The team members looked at one another solemnly. A couple more pushed in. “It has to mean there’s another ship here somewhere,” Pete said. “Or an orbiter.”
“Nothing of ours out here,” said a quiet, very young, female technician who had just come in. Her name was Wanda. “I double-checked.”
Pete nodded.
“What would anybody be doing here?” asked Tora.
“We’re here,” said Langley.
Tora shook her head. “Sensors aren’t picking up anything?”
Langley had already checked the stat board. But he looked again. It was still quiet.
&
nbsp; “If there were something out there,” said Stockard, “I’d think we’d be able to see it.” He was gruff, aggressive. A man who, in another age, would have been career military.
“Well,” said Packwood, “conditions tend to be strange in a place like this. Space folded over on itself, time warps blinking in and out. Still—”
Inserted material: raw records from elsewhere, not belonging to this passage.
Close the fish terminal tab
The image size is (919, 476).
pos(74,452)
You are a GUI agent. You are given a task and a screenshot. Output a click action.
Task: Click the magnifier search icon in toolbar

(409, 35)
“Why don’t we turn around and go back?” said Pete. “Search the same area?”
“Can’t. We can’t spare the fuel for a U-turn. If you want to get back to the same spot, you’ll have to wait until we go around again.”
“How long?”
“Several months.”
They all looked at him, but there wasn’t anything he could do. Langley didn’t think anything out of the ordinary was happening anyhow. He’d been carrying Academy teams into deep space for almost forty years, and he knew if there was one thing about neutron stars a man could be sure of, it was that nobody else was hanging around.
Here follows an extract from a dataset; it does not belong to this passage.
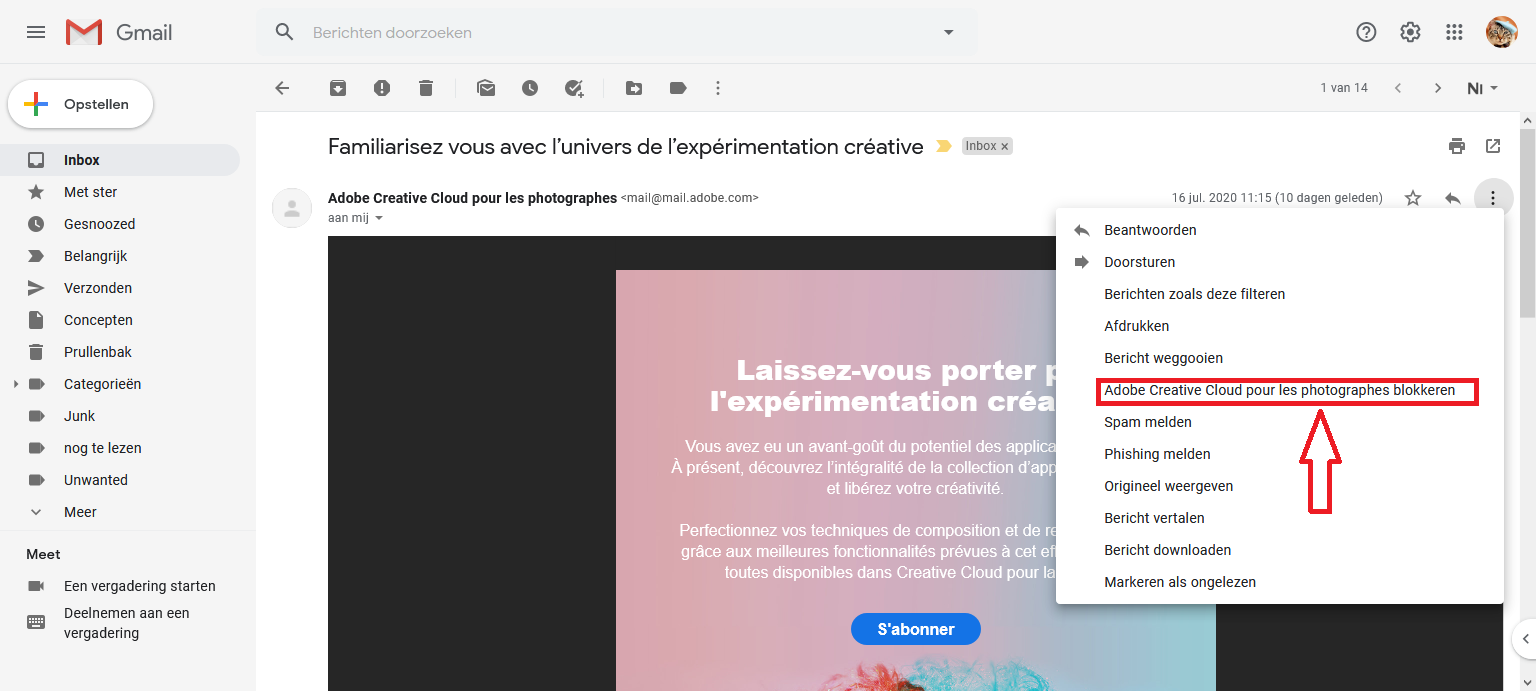This screenshot has width=1536, height=691.
Task: Click the S'abonner button in email
Action: [x=915, y=629]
In all the time since the superluminals had left Earth, they’d found only one other living civilization, if you could call it that. The inhabitants of Nok went back about fourteen thousand years, but they were just now coming out of their industrial revolution. They were strong believers in various causes, and they were constantly at war with one another.
There’d been ruins in a few other places. But that was it. Langley had personally seen upward of a thousand terrestrial worlds, and there weren’t thirty that supported any kind of life whatever. And two-thirds of those were single-celled.
No. Whatever Bill had intercepted, or thought he’d intercepted, the explanation would not include a vessel crewed by something from another world. But it was easy enough to understand the excitement of his passengers.
“What do you suggest, Captain?” asked Pete after a long hesitation. “Can you run a diagnostic to determine whether the intercept is valid?”